Member of the Virginia House of Delegates from Lee County
- In office January 11, 1928 – January 8, 1930
- Preceded by: F. R. Stickley
- Succeeded by: John J. Reasor

Personal details
- Born: Thomas Bacon Fugate April 10, 1899 Claiborne County, Tennessee, U.S.
- Died: September 22, 1980 (aged 81) Ewing, Virginia, U.S.
- Party: Democratic
- Spouse: Lillian Oretta Rowlett
- Alma mater: University of Tennessee Lincoln Memorial University

= Thomas B. Fugate =

American politician

Thomas Bacon Fugate (April 10, 1899 - September 22, 1980) was an American businessman, banker, farmer and politician. He served in the United States representative from Virginia in the Eighty-first and Eighty-second Congresses. Fugate was elected to Congress as a Democrat.

==Early life==
Thomas Fugate was born on April 10, 1899, on a farm near Tazewell, in Claiborne County, Tennessee. He attended public schools before pursuing higher education at the University of Tennessee and Lincoln Memorial University. In 1918, he married Lillian Rowlett, a union that produced five children. Soon after, Fugate moved his family to Ewing, Virginia, to pursue his business interests. Like his father, Thomas Fugate's business focused on banking, trade and farming.

==Politics and later pursuits==
Without being asked, Fugate was nominated as a Democratic candidate for the Virginia House of Delegates. He served in the House for one term, from 1928 to 1930. After leaving office, Fugate continued to take on a variety of business positions, including president of the Peoples Bank of Ewing, director of the Virginia-Tennessee Farm Bureau, and president of the Ewing Live Stock Company.
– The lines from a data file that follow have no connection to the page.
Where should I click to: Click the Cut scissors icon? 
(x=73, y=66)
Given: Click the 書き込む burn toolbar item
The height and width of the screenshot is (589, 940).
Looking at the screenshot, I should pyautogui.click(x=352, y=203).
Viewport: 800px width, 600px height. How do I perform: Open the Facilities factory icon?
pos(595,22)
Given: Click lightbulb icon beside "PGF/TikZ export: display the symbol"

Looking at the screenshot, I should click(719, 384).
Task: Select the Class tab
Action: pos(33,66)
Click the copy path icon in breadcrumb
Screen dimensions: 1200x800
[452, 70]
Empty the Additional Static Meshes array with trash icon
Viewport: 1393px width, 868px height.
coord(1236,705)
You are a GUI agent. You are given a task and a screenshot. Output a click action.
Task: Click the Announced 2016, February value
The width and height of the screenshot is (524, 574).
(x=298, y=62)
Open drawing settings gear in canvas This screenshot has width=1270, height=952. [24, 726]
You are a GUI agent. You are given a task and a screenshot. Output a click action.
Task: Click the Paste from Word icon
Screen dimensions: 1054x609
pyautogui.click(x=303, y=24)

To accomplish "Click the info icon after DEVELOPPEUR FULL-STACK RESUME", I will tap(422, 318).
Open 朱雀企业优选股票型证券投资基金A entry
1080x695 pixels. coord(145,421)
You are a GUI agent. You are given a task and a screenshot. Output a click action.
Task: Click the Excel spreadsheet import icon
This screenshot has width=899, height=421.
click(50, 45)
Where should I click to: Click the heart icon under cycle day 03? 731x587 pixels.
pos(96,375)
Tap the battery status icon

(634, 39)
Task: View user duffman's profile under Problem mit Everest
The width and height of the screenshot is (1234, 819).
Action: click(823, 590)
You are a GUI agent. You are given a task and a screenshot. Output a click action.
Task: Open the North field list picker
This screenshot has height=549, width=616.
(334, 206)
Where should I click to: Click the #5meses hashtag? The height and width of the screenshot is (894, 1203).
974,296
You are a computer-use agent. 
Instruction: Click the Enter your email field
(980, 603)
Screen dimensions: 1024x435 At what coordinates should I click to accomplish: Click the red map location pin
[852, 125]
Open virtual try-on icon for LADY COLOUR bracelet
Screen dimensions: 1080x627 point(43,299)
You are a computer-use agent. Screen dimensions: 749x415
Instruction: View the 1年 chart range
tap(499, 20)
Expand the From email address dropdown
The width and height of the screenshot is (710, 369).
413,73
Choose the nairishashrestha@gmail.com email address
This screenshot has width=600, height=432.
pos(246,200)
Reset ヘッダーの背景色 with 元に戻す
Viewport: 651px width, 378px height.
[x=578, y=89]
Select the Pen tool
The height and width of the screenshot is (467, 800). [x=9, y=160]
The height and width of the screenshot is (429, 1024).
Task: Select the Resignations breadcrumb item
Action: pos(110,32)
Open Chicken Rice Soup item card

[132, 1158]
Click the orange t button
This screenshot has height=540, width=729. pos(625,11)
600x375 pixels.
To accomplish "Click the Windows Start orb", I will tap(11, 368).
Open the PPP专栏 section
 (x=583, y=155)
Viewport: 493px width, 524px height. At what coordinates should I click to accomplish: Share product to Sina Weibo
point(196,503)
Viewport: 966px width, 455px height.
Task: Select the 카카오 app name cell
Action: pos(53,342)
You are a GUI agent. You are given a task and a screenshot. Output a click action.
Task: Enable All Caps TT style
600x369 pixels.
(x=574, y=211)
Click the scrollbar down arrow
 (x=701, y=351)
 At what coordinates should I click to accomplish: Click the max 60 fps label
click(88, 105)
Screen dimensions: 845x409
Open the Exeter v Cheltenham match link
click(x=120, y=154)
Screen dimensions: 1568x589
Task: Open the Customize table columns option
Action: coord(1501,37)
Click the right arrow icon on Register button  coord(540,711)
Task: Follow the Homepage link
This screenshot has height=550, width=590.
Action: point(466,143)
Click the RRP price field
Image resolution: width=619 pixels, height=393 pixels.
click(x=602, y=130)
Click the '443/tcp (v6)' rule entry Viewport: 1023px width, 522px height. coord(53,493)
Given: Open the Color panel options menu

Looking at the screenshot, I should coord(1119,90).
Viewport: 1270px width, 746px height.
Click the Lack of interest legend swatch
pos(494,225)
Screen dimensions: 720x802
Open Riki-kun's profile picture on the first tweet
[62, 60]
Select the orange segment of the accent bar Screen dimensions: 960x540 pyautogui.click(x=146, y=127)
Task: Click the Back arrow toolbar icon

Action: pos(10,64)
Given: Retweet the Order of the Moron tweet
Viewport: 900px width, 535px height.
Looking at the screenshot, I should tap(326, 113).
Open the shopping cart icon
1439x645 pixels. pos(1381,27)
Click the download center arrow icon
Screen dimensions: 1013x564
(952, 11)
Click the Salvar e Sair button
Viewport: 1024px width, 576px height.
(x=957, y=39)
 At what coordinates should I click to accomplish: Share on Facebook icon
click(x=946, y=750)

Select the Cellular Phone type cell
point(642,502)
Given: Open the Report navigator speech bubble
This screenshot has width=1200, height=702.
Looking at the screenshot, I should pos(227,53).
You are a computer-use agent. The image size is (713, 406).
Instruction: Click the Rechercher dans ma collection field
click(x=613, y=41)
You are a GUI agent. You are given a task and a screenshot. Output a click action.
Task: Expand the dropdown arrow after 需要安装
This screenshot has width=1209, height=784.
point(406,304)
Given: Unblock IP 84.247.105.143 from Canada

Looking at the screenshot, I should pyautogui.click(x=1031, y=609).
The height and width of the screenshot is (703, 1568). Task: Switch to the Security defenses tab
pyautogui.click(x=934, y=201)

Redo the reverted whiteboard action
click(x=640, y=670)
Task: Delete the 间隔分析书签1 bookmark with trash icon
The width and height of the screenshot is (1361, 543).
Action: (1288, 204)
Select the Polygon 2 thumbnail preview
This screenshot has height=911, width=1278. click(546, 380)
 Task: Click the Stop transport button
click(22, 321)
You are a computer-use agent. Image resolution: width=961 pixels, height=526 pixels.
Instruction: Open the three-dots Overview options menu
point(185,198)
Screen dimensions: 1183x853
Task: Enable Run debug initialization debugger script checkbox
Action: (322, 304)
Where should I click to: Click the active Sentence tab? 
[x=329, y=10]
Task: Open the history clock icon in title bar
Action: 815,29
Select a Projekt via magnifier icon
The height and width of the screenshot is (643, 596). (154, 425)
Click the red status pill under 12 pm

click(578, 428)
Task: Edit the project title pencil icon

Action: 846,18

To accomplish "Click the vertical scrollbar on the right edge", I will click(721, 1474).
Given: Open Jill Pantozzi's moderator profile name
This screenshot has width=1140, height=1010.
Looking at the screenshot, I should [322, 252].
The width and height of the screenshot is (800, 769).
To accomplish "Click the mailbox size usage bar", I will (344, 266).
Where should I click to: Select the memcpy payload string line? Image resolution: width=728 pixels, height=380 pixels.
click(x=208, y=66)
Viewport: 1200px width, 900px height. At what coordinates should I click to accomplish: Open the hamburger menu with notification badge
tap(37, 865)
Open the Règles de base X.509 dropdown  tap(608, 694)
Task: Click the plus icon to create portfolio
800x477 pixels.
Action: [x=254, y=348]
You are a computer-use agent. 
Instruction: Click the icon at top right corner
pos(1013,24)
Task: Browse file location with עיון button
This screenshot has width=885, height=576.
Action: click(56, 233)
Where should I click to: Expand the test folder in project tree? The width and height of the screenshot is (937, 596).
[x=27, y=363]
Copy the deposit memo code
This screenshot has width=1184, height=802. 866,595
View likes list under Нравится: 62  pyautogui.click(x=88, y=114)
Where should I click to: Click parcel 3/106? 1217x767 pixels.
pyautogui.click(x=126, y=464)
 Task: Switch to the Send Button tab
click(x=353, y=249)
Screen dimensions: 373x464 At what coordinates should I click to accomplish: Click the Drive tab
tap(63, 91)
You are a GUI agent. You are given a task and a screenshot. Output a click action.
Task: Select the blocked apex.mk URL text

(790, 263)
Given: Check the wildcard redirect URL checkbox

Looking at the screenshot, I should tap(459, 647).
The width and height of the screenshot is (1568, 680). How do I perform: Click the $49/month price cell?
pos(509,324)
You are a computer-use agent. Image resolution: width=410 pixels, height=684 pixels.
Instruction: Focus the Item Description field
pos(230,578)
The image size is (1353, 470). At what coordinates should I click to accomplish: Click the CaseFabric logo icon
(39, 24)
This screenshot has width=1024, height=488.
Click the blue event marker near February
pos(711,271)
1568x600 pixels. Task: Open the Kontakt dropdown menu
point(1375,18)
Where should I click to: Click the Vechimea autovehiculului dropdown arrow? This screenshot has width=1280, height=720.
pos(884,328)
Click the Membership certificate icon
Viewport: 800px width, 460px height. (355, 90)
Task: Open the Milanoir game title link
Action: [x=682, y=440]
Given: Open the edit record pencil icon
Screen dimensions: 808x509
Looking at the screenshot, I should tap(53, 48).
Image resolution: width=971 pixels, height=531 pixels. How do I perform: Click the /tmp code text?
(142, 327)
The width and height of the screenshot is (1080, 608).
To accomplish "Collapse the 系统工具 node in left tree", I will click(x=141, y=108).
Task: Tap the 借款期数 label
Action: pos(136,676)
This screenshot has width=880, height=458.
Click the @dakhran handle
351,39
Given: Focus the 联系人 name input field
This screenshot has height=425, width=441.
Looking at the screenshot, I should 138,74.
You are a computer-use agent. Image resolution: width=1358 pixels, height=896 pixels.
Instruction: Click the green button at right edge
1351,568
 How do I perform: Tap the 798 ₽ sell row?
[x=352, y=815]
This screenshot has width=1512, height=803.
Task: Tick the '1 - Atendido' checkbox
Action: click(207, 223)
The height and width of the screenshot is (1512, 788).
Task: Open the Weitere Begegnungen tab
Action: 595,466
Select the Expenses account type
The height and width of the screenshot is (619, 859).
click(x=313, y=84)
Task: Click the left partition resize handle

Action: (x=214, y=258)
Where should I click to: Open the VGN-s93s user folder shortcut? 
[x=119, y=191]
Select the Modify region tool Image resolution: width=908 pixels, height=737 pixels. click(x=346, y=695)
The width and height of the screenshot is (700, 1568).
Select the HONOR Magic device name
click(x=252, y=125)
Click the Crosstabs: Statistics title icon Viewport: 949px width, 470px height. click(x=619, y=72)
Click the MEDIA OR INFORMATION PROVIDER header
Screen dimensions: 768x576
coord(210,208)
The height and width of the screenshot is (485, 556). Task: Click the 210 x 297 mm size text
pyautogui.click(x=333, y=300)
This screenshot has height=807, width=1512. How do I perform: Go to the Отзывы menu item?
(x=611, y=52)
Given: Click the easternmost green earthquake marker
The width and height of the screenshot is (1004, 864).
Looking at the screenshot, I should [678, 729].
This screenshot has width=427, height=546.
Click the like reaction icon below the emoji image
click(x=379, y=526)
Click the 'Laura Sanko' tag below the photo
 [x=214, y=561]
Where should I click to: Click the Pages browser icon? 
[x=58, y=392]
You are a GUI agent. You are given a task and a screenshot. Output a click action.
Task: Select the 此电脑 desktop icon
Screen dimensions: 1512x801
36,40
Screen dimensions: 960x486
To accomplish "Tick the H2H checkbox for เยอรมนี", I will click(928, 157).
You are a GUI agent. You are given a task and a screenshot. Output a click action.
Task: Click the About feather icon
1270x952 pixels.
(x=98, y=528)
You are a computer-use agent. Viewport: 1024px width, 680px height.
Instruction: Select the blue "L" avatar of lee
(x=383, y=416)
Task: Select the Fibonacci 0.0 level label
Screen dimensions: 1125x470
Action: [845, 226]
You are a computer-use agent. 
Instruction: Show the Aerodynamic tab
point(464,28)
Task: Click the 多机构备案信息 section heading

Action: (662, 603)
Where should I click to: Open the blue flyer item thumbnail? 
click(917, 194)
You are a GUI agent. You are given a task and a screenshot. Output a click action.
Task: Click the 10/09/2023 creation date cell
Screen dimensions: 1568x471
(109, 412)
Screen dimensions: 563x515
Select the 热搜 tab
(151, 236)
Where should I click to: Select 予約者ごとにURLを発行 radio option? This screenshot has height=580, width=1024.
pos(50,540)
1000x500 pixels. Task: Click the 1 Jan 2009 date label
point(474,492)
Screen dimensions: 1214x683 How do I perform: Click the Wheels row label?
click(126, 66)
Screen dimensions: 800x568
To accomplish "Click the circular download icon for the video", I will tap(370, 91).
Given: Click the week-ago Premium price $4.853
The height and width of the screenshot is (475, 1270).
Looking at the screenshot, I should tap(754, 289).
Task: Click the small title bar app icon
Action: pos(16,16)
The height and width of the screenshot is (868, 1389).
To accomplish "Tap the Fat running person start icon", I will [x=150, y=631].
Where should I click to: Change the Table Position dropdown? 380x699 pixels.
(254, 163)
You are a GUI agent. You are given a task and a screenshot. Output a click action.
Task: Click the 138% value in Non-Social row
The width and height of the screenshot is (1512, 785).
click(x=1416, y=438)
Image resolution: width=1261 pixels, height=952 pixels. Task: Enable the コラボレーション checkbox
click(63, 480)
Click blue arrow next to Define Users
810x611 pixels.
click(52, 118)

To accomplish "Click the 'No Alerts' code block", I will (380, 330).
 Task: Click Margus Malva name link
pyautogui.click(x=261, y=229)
Fugate's interest in politics remained strong, and in 1945 he was selected as a member of the Virginia Constitutional Convention. He had also become a successful campaign manager for local Congressman John Flanagan. When Flanagan decided to retire in 1948, Fugate was selected as the Democratic nominee to replace him. He was subsequently elected to the Eighty-first and Eighty-second Congresses on behalf of the 9th Virginia district.

As a Congressman, Fugate's main achievement was for legislation he sponsored in regard to the operations of the Panama Canal, for which he received commendations from the army and the United States President. With his banking experience, Fugate also selected to the Banking and Currency Committee and helped to oversee the loans made by the Export-Import Bank. However, Fugate was also accused of being a member of the powerful Byrd political machine.

Fugate chose not to stand for a third term in Congress, instead returning to his farming and business interests in Ewing. However, he continued to serve in various high-profile positions, including more than twenty years on the board of trustees for Lincoln Memorial University and as a member of the Virginia Agricultural Stabilization and Conservation Committee.

Fugate died on September 22, 1980, at the age of 81.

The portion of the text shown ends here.